'Poskromienie złośnicy' - myśli popremierowe
Kasia Sekutnica z uśmiechem Mony Lisy
Czyli impresje po przedstawieniu z dużą ilością spojlerów…
Miało być o „Poskromieniu złośnicy” - sztuce, która miała swoją premierę w
kieleckim teatrze wczoraj wieczorem. Ale dziś rano telewizja przypomniała
„Uśmiech Mony Lisy” i tak jakoś wyszło…
Kobiety powinny szybko wyjść za mąż, najlepiej jeszcze w college’u… Kasia
jest starsza, Bianka jest młodsza. Bianka ma to coś, tę broń kobiecą, która
sprawia, że pół miasta wdycha do niej. Ponieważ to sztuka Szekspira, wszyscy
panowie wiedzą, że trzeba się wpierw ożenić, żeby do łóżka zaciągnąć. Ponieważ
inscenizacja jest z wieku XXI, drugie – żeńskie pół miasta też by sobie mogło
do Bianki powzdychać. Na szczęście nie dzieje się tak…

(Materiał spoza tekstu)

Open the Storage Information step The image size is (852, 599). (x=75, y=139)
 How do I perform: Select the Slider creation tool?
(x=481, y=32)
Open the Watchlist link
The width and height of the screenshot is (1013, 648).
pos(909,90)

Konwencja wymaga, żeby starsza, choć buntownicza złośnica, zawsze pragnąca mieć
ostatnie słowo w świecie rządzonym przez ‘męskich tępaków’, wyszła za mąż
pierwsza – taki mus (mnie się tak nie udało … ;) ). A tu hormony buzują i
młodszej się śpieszy? Do czego? Do szczęśliwego życia pod dyktando męża? A jak
będzie miała szczęście to będzie jadła i nosiła co zechce – i nie zostanie
zgwałcona w ramach spełniania małżeńskiej powinności. Może nawet dostanie
pralkę z suszarką… Jak by nie było – w interesie wielu jest, żeby znalazł się
jakiś ‘frajer’, który Kasię zdobędzie. Petruchio…
Tylko o co w tym zdobywaniu chodzi? Dziewczyna – zresztą jak i jej młodsza
siostra – zostaje szybko przehandlowana za nieco więcej niż garść srebrników. I
nie oburzajmy się, ‘dziś’ też liczy się pieniądz bądź pozycja, a Kopciuszek
jest nadal baśnią, nie rzeczywistą normą postępowania. Wracając do fabuły,
ojciec ‘szczęśliwej panny młodej’ rzuca narzeczonemu ‘warunek’ – Katarzyna ma
go pokochać. Co za postępowy i dobry ojciec! Czyżby? Niestety, to tylko takie
samcze wyzwanie, zakład, co potwierdza klamrowo skomponowany zakład z
zakończenia sztuki. I tu wkraczają konwenanse, kompromisy i konwencje. Konwencja ‘macho’ – mężczyzna
wkracza do świata kobiety, łamie jej charakter, zdobywa jej miłość, polegającą
na nieustannym potakiwaniu. Tak zaczyna Petruchio (godna zapamiętania kreacja
Krzysztofa Grabowskiego), ale tylko dopóki patrzą inne ‘samce’. Chwilę później
łamie się sam i ‘aportuje’ jabłko, tylko po to, aby natychmiast brutalnie
zaatakować potencjalną narzeczoną fizycznie. I tak dalej, spektakl upokorzeń i
ścierania się charakterów – a z fizyki wiemy, że ścieranie prowadzi do
upodabniania się… On potrafi nawet zachować się empatycznie…Który Petruchio
jest prawdziwy? Niech każdy widz zdecyduje sam.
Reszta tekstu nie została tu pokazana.